— begin The records —

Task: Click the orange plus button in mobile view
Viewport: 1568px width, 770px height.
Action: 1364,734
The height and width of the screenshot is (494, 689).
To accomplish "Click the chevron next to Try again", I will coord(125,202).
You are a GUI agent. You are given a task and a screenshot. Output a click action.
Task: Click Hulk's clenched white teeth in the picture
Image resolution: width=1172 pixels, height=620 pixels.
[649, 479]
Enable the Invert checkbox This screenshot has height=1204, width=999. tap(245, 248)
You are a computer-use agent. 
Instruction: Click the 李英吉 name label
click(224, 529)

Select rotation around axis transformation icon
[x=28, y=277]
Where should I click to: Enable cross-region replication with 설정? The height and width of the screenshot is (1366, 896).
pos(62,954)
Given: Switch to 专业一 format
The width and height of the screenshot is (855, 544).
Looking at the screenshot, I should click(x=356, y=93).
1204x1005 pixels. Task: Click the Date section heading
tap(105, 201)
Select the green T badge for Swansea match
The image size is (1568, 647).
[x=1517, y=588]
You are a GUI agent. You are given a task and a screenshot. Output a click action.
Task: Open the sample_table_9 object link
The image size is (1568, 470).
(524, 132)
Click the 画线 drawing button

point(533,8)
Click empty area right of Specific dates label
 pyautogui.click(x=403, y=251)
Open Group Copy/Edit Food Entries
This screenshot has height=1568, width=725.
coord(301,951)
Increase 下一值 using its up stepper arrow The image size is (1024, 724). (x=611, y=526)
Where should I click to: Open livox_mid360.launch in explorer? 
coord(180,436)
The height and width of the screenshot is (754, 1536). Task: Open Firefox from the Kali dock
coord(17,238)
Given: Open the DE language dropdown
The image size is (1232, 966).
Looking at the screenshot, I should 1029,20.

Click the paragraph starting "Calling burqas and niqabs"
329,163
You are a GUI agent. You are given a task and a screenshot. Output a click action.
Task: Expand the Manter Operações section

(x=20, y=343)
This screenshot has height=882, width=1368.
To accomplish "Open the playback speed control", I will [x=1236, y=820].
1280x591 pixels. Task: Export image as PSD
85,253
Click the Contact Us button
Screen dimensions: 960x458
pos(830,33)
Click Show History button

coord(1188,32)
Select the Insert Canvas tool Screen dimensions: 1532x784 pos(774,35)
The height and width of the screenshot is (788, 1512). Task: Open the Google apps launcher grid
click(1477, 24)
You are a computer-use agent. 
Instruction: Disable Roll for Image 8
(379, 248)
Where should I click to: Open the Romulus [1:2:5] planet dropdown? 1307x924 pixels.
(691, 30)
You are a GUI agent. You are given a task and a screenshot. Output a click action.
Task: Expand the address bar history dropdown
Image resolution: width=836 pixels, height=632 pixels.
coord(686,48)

— end The records —

- _Challenge_:
Copy out word for word the lines of the material above, beginning at the line that contains "Open Group Copy/Edit Food Entries" and continuing through the final line of the material.

- _Finished answer_:
Open Group Copy/Edit Food Entries
This screenshot has height=1568, width=725.
coord(301,951)
Increase 下一值 using its up stepper arrow The image size is (1024, 724). (x=611, y=526)
Where should I click to: Open livox_mid360.launch in explorer? 
coord(180,436)
The height and width of the screenshot is (754, 1536). Task: Open Firefox from the Kali dock
coord(17,238)
Given: Open the DE language dropdown
The image size is (1232, 966).
Looking at the screenshot, I should 1029,20.

Click the paragraph starting "Calling burqas and niqabs"
329,163
You are a GUI agent. You are given a task and a screenshot. Output a click action.
Task: Expand the Manter Operações section

(x=20, y=343)
This screenshot has height=882, width=1368.
To accomplish "Open the playback speed control", I will [x=1236, y=820].
1280x591 pixels. Task: Export image as PSD
85,253
Click the Contact Us button
Screen dimensions: 960x458
pos(830,33)
Click Show History button

coord(1188,32)
Select the Insert Canvas tool Screen dimensions: 1532x784 pos(774,35)
The height and width of the screenshot is (788, 1512). Task: Open the Google apps launcher grid
click(1477, 24)
You are a computer-use agent. 
Instruction: Disable Roll for Image 8
(379, 248)
Where should I click to: Open the Romulus [1:2:5] planet dropdown? 1307x924 pixels.
(691, 30)
You are a GUI agent. You are given a task and a screenshot. Output a click action.
Task: Expand the address bar history dropdown
Image resolution: width=836 pixels, height=632 pixels.
coord(686,48)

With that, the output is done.